Saved data entries:

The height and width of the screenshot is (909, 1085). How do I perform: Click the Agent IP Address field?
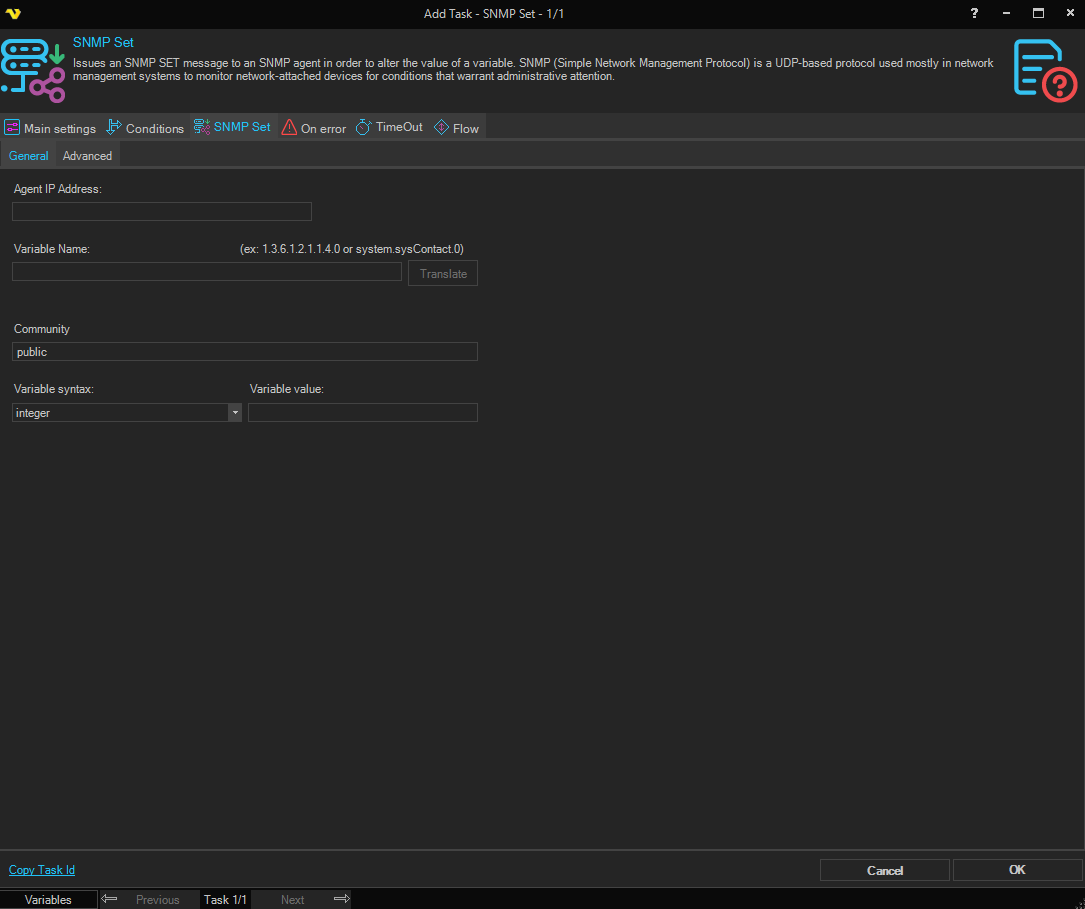pos(162,212)
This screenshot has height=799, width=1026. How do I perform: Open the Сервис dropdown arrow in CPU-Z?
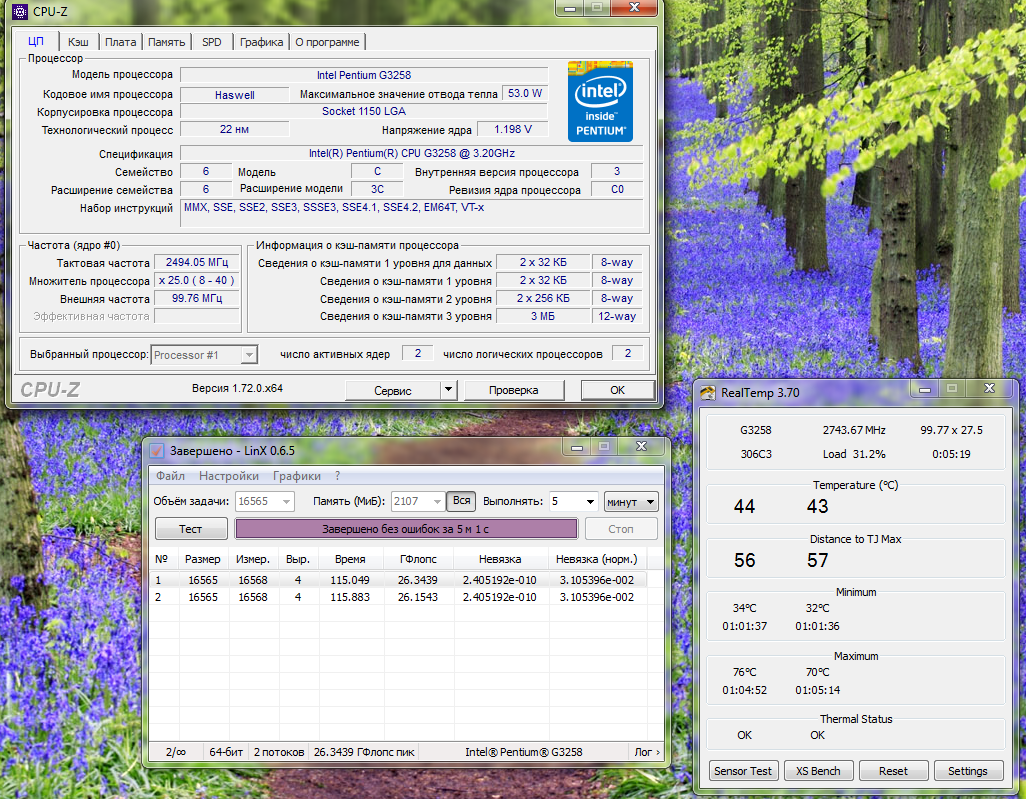click(448, 390)
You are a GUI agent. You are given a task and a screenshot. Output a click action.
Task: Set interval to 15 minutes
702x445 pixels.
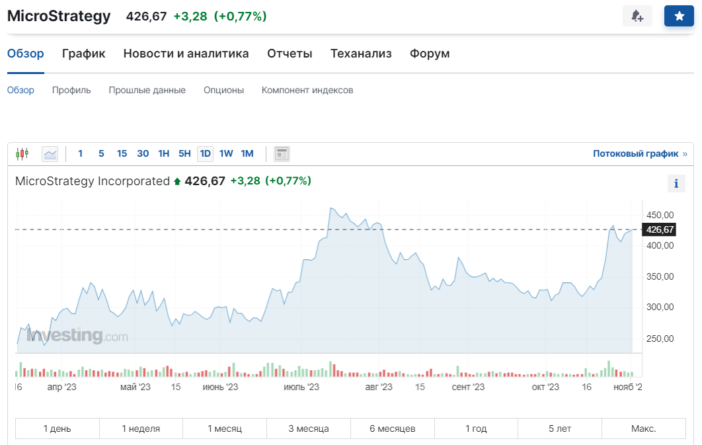122,154
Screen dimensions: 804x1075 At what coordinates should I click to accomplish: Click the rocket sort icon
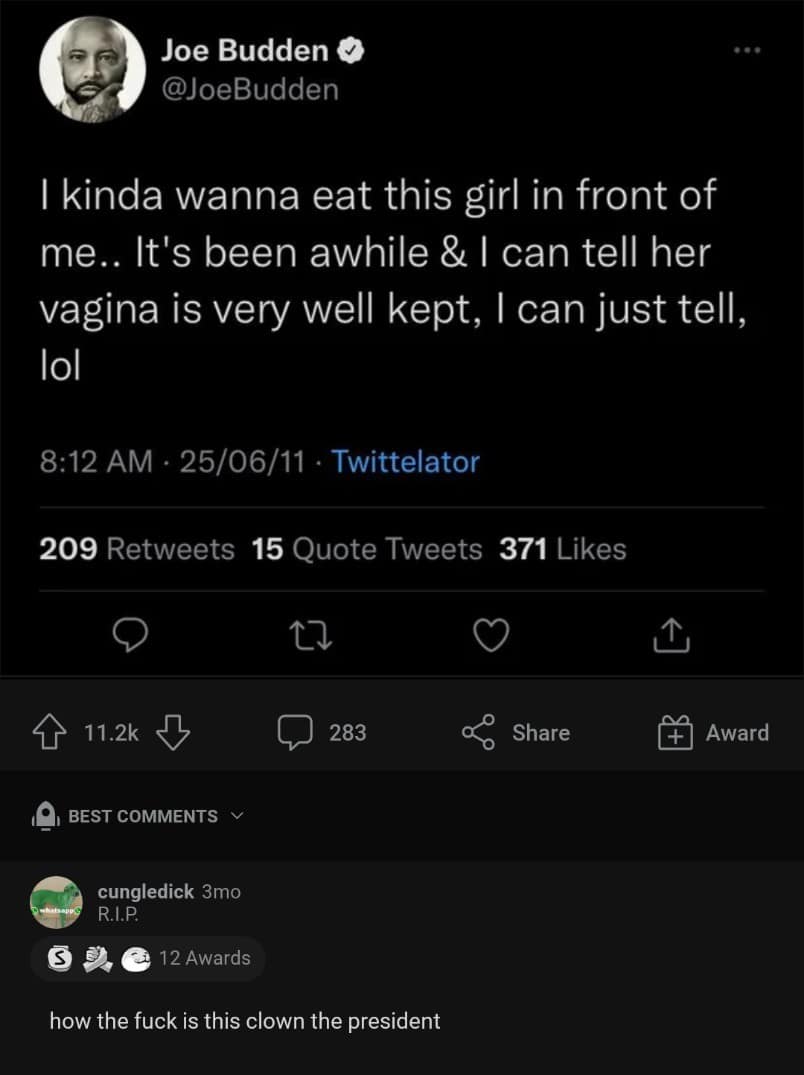pos(47,816)
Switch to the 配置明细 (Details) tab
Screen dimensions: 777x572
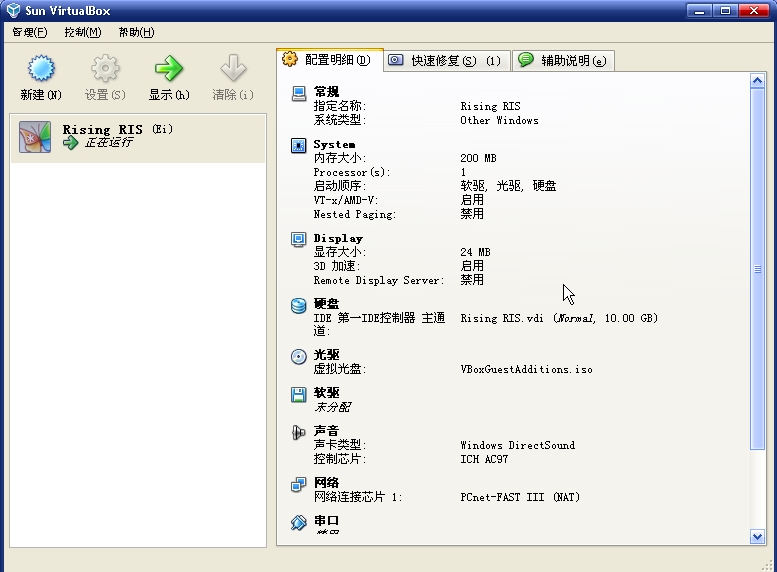click(329, 60)
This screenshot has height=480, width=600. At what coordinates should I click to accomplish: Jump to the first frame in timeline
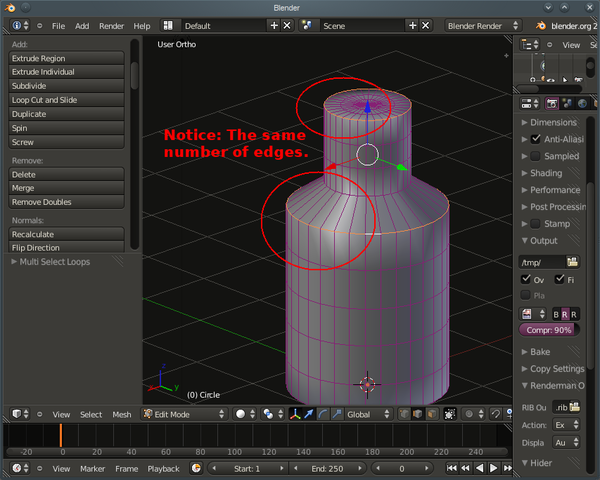pos(452,468)
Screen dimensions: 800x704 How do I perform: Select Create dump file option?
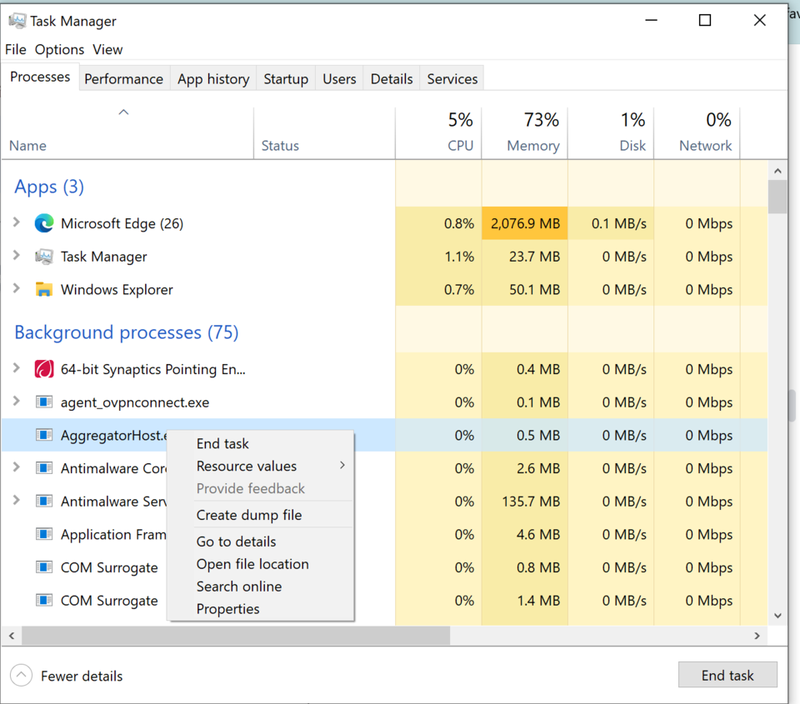pos(249,515)
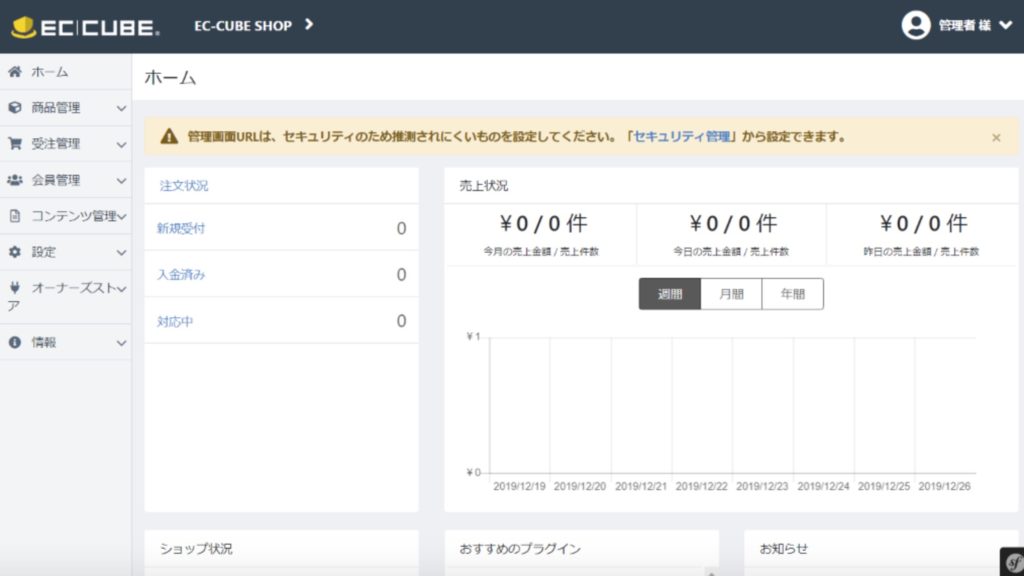Click the cart icon next to 受注管理

(x=15, y=144)
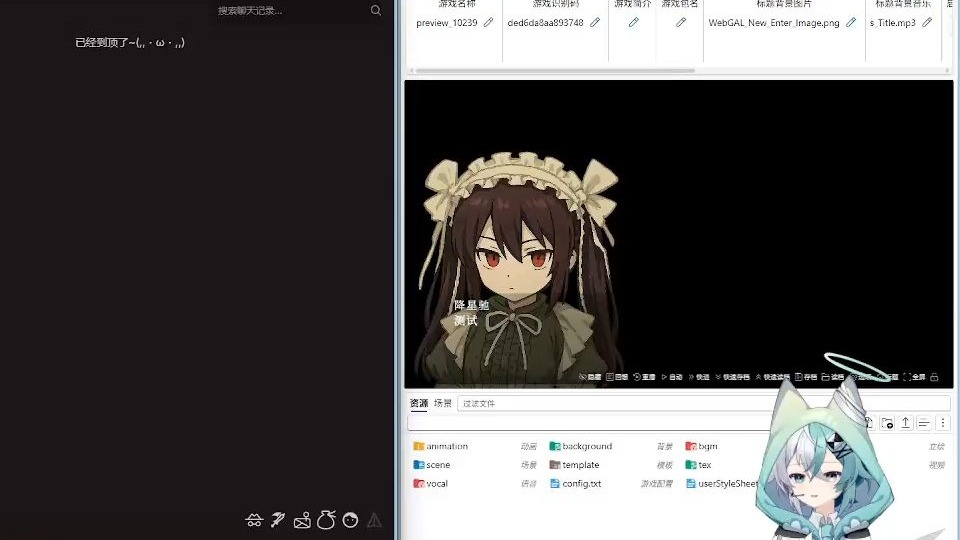
Task: Edit the title music s_Title.mp3 pencil
Action: [927, 22]
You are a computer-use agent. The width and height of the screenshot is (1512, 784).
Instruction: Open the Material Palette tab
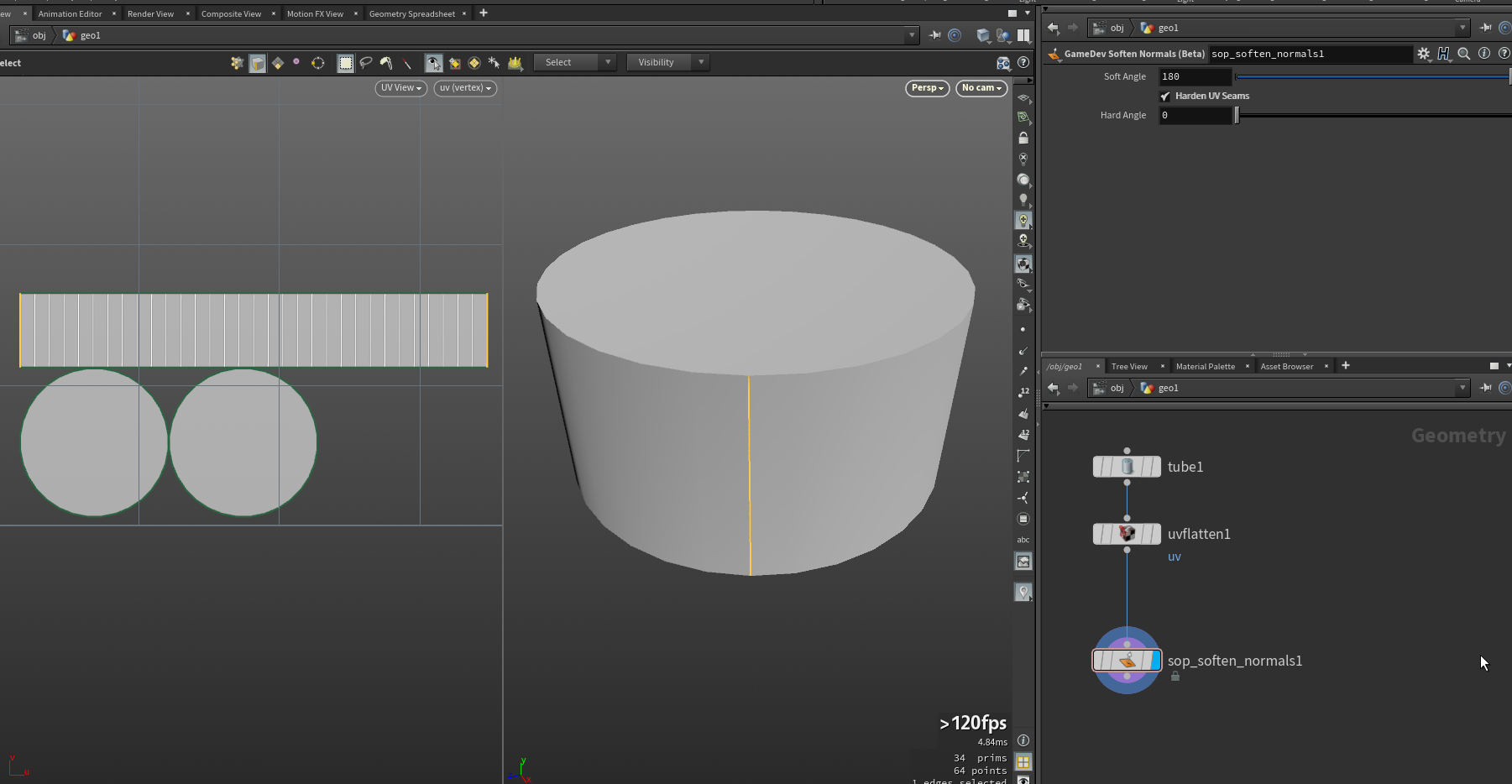[1205, 367]
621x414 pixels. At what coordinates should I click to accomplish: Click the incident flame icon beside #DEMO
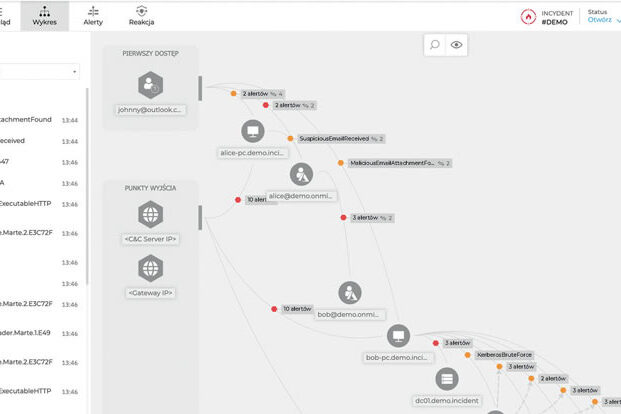tap(528, 16)
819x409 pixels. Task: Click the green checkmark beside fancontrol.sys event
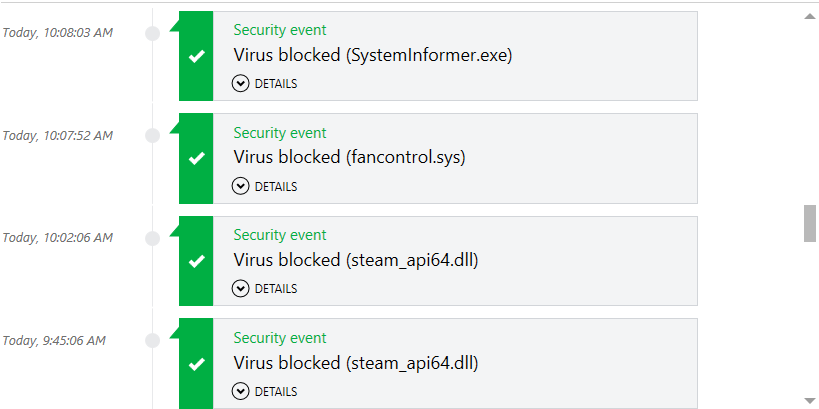[x=196, y=158]
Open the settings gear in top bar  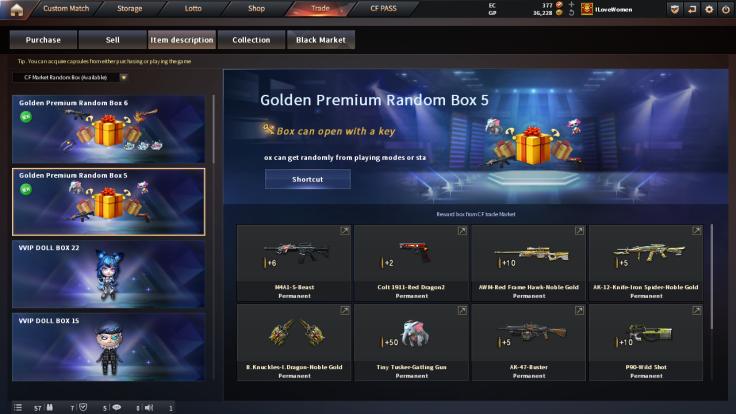point(709,9)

About this task:
Word for word, repeat the lines above from the one with "Screen dimensions: 804x1075" through the one with "You are a computer-use", and nothing beyond them. Omit the pictures.

Finished task:
Screen dimensions: 804x1075 At what coordinates should I click to accomplish: Click the rocket sort icon
pos(47,816)
Switch to the 配置明细 (Details) tab
Screen dimensions: 777x572
click(329, 60)
This screenshot has height=480, width=600. At what coordinates should I click to accomplish: Jump to the first frame in timeline
pos(452,468)
Screen dimensions: 800x704 How do I perform: Select Create dump file option?
pos(249,515)
Click the cart icon next to 受注管理

(x=15, y=144)
Task: Edit the title music s_Title.mp3 pencil
Action: [927, 22]
You are a computer-use agent. The width and height of the screenshot is (1512, 784).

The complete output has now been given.